While listening to everyone introduce themselves, I tried to think of something to say that wouldn’t make me sound incredibly lame to a room full of mostly upperclassmen. Soon enough, all of the intimidating older kids turned to look at me.
With a beet-red face and shaky voice, I managed to mumble, “I’m Callie McPhail, I’m a staff photographer, and my guilty pleasure music artist is Hillary Duff.”
They laughed, but not in a taunting or mean way. It was friendly. It was an accepting environment, an environment I had a feeling I was going to enjoy.
Now the final week of senior year is among us, and it hasn’t hit me that it’s really happening, that I am really graduating. And unfortunately, the end of high school means that the most influential experience during my time at East is over as well – my time as a member of the Harbinger.
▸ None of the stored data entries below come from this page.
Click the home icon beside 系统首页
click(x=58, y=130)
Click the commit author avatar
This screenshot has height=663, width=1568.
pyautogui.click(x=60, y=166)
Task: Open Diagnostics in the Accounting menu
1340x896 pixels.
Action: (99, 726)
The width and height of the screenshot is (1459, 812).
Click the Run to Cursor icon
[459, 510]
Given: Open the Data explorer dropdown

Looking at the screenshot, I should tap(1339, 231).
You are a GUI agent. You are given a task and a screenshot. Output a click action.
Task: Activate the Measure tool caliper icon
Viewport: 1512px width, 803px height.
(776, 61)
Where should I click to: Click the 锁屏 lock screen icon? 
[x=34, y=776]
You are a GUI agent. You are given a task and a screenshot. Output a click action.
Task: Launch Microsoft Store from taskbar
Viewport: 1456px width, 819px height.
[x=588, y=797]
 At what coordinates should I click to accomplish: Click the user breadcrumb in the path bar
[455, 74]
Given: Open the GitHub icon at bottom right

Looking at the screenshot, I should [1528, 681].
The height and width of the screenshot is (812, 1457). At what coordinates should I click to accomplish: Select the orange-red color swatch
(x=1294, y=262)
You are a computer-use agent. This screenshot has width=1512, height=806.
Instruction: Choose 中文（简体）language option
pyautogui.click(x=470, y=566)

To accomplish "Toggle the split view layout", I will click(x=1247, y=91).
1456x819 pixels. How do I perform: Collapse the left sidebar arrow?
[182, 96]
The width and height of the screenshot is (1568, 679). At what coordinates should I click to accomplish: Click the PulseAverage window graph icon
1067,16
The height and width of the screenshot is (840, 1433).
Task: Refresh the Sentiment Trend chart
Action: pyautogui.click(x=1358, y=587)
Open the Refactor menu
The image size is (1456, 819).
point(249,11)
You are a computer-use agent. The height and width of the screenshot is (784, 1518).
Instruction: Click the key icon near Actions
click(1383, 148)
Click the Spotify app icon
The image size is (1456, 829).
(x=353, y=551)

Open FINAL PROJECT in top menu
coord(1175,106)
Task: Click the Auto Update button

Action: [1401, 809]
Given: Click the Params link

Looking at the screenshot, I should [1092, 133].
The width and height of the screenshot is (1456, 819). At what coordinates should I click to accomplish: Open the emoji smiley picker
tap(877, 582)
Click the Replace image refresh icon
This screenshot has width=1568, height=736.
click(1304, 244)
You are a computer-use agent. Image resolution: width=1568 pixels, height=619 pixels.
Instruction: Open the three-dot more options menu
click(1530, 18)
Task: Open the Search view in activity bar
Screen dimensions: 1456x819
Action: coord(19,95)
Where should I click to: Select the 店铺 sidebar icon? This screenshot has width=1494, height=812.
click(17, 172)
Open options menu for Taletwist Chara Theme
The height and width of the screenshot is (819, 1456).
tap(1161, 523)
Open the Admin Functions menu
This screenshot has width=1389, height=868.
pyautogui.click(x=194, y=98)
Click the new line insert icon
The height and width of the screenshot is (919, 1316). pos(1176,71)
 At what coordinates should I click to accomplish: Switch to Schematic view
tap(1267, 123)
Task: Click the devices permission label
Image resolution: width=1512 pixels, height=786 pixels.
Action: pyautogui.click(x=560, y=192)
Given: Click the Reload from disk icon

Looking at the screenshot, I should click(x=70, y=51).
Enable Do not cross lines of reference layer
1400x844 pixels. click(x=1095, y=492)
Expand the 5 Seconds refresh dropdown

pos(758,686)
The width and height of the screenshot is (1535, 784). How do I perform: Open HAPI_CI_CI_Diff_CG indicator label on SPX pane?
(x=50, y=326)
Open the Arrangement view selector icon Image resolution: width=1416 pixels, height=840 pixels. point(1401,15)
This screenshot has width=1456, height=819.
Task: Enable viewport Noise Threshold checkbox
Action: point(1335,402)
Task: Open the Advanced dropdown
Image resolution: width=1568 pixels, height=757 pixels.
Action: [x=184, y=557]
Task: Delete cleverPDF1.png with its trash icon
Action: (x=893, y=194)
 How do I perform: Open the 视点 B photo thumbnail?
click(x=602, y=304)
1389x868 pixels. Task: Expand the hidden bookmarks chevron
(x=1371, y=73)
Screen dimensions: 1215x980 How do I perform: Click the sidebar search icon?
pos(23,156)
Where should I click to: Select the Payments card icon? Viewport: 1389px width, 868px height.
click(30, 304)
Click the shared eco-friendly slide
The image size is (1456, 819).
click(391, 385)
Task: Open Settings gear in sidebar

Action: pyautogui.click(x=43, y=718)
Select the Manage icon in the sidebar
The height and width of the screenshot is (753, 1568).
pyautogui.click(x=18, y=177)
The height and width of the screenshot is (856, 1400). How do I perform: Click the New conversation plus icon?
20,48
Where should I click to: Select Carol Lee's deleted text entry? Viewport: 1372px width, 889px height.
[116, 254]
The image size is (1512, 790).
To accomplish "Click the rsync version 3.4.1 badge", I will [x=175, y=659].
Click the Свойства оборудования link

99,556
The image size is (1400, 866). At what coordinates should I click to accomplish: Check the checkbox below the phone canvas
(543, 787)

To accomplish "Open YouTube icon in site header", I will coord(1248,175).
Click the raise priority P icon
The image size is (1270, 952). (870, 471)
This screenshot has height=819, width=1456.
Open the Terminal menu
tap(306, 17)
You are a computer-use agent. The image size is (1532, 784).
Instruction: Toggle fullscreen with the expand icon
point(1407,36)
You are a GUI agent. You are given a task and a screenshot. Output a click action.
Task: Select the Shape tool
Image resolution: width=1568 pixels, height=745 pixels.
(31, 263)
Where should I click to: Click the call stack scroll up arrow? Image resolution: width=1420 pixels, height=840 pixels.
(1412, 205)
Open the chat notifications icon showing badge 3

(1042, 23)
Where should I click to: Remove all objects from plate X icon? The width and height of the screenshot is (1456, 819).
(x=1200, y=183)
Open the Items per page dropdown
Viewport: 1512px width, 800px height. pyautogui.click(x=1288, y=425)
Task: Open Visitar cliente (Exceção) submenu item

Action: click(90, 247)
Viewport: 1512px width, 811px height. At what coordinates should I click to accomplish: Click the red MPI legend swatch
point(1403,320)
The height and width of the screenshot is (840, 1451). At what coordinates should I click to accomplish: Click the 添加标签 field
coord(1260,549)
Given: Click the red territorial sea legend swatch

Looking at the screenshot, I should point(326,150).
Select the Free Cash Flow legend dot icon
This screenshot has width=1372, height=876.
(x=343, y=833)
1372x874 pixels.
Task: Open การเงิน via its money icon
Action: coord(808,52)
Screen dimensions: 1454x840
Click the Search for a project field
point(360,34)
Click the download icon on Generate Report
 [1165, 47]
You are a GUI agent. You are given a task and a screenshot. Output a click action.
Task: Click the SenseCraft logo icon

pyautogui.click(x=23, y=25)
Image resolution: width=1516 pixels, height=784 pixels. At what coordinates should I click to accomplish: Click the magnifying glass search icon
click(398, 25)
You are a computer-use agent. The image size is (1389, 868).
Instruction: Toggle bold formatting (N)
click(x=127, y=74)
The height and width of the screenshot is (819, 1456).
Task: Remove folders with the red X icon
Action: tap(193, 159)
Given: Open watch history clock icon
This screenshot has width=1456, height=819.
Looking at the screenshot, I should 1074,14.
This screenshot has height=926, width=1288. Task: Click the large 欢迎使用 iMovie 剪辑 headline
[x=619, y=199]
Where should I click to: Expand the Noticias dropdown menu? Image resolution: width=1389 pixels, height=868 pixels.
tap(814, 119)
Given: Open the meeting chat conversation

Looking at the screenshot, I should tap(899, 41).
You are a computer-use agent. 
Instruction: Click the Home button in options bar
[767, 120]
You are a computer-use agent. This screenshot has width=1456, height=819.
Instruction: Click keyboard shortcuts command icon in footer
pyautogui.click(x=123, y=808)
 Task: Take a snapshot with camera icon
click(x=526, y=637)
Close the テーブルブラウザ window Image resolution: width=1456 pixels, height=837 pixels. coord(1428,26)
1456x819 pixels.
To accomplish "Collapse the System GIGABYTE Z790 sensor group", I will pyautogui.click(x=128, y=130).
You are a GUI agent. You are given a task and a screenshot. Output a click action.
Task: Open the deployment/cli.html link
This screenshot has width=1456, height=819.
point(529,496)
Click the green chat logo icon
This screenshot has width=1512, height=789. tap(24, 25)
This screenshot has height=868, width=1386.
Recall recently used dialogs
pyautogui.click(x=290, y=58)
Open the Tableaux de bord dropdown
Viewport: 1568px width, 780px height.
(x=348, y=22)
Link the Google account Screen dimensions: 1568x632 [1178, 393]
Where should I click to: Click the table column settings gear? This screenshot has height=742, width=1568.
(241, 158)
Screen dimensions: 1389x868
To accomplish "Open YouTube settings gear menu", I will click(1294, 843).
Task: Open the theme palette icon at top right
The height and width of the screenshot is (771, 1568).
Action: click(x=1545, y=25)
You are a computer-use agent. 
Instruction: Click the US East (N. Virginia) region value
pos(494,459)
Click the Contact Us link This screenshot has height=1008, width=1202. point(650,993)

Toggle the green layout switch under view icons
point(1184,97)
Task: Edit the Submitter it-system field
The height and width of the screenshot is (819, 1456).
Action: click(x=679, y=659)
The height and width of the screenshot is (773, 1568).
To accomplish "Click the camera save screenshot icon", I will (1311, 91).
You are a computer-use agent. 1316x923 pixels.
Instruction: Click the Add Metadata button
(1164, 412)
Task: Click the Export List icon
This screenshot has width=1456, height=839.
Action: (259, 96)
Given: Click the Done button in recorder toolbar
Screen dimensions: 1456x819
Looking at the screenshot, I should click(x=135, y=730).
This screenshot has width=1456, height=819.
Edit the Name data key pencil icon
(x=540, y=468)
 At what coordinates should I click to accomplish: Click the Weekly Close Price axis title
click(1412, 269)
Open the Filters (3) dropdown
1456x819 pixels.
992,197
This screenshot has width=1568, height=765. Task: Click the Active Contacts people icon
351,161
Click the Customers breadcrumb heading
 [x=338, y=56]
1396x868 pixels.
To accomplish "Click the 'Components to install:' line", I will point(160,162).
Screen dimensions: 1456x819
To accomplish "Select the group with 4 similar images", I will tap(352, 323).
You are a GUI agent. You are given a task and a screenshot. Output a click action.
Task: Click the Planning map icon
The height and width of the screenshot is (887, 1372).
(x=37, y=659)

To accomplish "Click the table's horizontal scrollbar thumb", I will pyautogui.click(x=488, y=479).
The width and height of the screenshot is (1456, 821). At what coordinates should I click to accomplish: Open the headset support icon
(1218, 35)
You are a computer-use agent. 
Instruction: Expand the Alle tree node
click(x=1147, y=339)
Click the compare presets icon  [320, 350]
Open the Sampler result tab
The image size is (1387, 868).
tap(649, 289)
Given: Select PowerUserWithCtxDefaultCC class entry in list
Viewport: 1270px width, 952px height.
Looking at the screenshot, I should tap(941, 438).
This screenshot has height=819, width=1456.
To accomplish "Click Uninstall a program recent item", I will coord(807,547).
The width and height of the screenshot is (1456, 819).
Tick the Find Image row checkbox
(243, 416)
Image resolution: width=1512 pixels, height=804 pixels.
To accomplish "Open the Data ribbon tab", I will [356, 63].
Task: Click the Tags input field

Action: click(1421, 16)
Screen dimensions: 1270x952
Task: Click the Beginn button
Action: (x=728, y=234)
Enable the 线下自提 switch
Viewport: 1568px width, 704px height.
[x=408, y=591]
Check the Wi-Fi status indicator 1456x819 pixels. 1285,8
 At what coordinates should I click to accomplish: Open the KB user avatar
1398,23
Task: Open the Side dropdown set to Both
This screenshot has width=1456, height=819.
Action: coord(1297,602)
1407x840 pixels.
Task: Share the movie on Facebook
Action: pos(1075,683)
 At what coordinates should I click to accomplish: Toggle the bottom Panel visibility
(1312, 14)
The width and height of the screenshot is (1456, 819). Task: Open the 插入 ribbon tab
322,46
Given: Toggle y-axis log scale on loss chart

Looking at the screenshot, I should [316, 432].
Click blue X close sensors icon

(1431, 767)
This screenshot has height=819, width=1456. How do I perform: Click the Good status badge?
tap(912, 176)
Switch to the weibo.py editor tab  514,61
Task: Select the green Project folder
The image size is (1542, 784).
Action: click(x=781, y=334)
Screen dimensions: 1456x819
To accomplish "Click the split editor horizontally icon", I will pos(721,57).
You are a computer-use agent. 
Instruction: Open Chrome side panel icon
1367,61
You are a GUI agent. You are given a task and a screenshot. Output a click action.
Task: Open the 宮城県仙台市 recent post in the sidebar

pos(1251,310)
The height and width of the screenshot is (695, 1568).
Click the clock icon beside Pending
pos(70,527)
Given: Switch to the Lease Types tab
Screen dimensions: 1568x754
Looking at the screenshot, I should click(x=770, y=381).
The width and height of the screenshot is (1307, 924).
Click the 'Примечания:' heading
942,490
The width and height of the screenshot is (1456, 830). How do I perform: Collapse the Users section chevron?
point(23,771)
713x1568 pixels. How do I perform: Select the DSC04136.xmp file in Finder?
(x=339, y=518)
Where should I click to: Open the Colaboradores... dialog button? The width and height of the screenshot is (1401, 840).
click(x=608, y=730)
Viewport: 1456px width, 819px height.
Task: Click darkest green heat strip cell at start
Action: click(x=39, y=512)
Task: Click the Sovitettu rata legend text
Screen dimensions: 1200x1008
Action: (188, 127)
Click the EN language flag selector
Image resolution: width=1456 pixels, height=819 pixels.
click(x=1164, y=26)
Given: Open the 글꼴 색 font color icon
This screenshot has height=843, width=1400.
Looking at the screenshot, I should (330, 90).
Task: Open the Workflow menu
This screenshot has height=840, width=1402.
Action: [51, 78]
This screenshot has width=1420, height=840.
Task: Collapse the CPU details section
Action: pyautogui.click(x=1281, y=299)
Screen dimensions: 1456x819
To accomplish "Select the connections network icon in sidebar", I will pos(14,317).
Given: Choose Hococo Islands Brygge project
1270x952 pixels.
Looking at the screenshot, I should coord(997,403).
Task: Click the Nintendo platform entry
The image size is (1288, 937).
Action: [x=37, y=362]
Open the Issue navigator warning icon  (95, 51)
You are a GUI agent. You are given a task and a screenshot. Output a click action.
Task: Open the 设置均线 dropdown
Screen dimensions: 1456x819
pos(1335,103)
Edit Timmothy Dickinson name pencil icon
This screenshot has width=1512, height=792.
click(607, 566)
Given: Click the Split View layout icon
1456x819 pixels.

I had no clue what to expect when I joined this staff. I can’t even pinpoint the reason that I applied in the first place. But once I started investing my time into such a wonderful publication, I realized why so many people thought the infamous “J-Room” was so special.
What I found out is that it is much more than a crummy old classroom with a questionable scent. It’s a safe place, a haven. The cozy work space and funny quotes were comforting. The obnoxiously loud music and the people singing along, off-key, were things about this program that I wanted to be around.
It was the place where people in each grade from every clique in the school could work together to accomplish one common goal. It was the place I knew no one would judge me if I was skipping English to edit photos, because they probably did the same thing the day before. It was the place where I was comfortable admitting that I listen to Hilary Duff. It was the place that made me feel like I truly belonged, and for that, I am forever grateful.